Problem to solve » Please print every record that follows, keeping each one exactly as it is.

··· Listed entries ···

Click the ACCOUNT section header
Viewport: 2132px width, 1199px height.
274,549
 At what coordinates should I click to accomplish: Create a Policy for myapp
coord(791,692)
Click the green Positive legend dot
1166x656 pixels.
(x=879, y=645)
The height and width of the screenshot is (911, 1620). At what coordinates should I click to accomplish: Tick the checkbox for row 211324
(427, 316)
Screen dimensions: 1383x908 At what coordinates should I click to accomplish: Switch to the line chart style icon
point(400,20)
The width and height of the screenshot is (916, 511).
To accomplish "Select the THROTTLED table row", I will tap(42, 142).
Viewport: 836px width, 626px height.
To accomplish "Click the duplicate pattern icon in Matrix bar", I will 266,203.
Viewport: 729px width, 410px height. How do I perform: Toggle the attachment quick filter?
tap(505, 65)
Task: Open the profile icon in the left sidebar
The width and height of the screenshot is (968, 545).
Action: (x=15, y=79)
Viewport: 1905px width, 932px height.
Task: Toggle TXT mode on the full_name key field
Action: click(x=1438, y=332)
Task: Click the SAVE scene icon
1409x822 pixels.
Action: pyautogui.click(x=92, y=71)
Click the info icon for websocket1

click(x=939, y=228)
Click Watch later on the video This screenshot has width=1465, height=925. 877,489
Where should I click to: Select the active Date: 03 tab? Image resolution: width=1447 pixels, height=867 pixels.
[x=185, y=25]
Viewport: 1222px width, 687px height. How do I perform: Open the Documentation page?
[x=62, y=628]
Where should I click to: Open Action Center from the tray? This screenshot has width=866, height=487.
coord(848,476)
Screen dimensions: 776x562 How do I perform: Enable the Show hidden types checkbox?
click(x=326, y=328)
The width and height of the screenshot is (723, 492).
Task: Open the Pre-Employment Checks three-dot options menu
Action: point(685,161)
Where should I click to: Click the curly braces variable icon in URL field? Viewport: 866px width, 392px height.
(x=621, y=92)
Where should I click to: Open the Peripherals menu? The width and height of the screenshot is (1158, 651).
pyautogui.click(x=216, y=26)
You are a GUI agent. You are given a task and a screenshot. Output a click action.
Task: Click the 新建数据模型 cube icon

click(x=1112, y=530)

···

Result for this task »
Click the ACCOUNT section header
Viewport: 2132px width, 1199px height.
274,549
 At what coordinates should I click to accomplish: Create a Policy for myapp
coord(791,692)
Click the green Positive legend dot
1166x656 pixels.
(x=879, y=645)
The height and width of the screenshot is (911, 1620). At what coordinates should I click to accomplish: Tick the checkbox for row 211324
(427, 316)
Screen dimensions: 1383x908 At what coordinates should I click to accomplish: Switch to the line chart style icon
point(400,20)
The width and height of the screenshot is (916, 511).
To accomplish "Select the THROTTLED table row", I will tap(42, 142).
Viewport: 836px width, 626px height.
To accomplish "Click the duplicate pattern icon in Matrix bar", I will 266,203.
Viewport: 729px width, 410px height. How do I perform: Toggle the attachment quick filter?
tap(505, 65)
Task: Open the profile icon in the left sidebar
The width and height of the screenshot is (968, 545).
Action: (x=15, y=79)
Viewport: 1905px width, 932px height.
Task: Toggle TXT mode on the full_name key field
Action: click(x=1438, y=332)
Task: Click the SAVE scene icon
1409x822 pixels.
Action: pyautogui.click(x=92, y=71)
Click the info icon for websocket1

click(x=939, y=228)
Click Watch later on the video This screenshot has width=1465, height=925. 877,489
Where should I click to: Select the active Date: 03 tab? Image resolution: width=1447 pixels, height=867 pixels.
[x=185, y=25]
Viewport: 1222px width, 687px height. How do I perform: Open the Documentation page?
[x=62, y=628]
Where should I click to: Open Action Center from the tray? This screenshot has width=866, height=487.
coord(848,476)
Screen dimensions: 776x562 How do I perform: Enable the Show hidden types checkbox?
click(x=326, y=328)
The width and height of the screenshot is (723, 492).
Task: Open the Pre-Employment Checks three-dot options menu
Action: point(685,161)
Where should I click to: Click the curly braces variable icon in URL field? Viewport: 866px width, 392px height.
(x=621, y=92)
Where should I click to: Open the Peripherals menu? The width and height of the screenshot is (1158, 651).
pyautogui.click(x=216, y=26)
You are a GUI agent. You are given a task and a screenshot. Output a click action.
Task: Click the 新建数据模型 cube icon

click(x=1112, y=530)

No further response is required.